Collected data
[Start of Attachment]

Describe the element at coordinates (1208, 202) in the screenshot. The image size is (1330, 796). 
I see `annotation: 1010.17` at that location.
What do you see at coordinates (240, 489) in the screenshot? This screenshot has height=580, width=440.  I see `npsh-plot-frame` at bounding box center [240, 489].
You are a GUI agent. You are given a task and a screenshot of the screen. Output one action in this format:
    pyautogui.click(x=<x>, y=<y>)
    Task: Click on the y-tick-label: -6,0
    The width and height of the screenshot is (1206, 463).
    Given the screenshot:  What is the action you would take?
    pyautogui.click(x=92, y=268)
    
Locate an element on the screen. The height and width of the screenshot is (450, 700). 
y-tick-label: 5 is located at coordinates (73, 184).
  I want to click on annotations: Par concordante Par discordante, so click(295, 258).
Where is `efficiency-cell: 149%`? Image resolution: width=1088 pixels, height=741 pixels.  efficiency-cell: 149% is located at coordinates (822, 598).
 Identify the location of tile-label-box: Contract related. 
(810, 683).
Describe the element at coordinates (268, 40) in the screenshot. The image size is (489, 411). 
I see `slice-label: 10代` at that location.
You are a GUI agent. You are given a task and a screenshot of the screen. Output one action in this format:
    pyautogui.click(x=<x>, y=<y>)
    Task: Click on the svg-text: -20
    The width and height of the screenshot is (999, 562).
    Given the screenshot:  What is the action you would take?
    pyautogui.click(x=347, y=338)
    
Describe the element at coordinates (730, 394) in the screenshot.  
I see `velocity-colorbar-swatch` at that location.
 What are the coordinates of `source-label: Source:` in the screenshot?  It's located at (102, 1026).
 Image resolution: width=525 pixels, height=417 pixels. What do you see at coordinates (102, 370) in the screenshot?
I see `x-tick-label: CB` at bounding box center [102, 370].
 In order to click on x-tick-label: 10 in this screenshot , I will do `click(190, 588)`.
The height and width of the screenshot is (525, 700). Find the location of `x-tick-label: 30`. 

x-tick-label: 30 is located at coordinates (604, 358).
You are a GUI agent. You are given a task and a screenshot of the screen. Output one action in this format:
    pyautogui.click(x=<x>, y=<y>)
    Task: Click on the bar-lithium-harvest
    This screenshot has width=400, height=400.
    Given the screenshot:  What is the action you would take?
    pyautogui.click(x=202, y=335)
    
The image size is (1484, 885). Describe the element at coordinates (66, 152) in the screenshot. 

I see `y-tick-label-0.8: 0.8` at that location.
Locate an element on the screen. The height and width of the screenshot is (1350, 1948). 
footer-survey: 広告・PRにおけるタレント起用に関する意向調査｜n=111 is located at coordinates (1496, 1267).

[End of Attachment]

Gather each line of the records above that contains the string "bounding".

TASK OUTPUT
What do you see at coordinates (240, 489) in the screenshot? This screenshot has height=580, width=440.  I see `npsh-plot-frame` at bounding box center [240, 489].
I see `x-tick-label: CB` at bounding box center [102, 370].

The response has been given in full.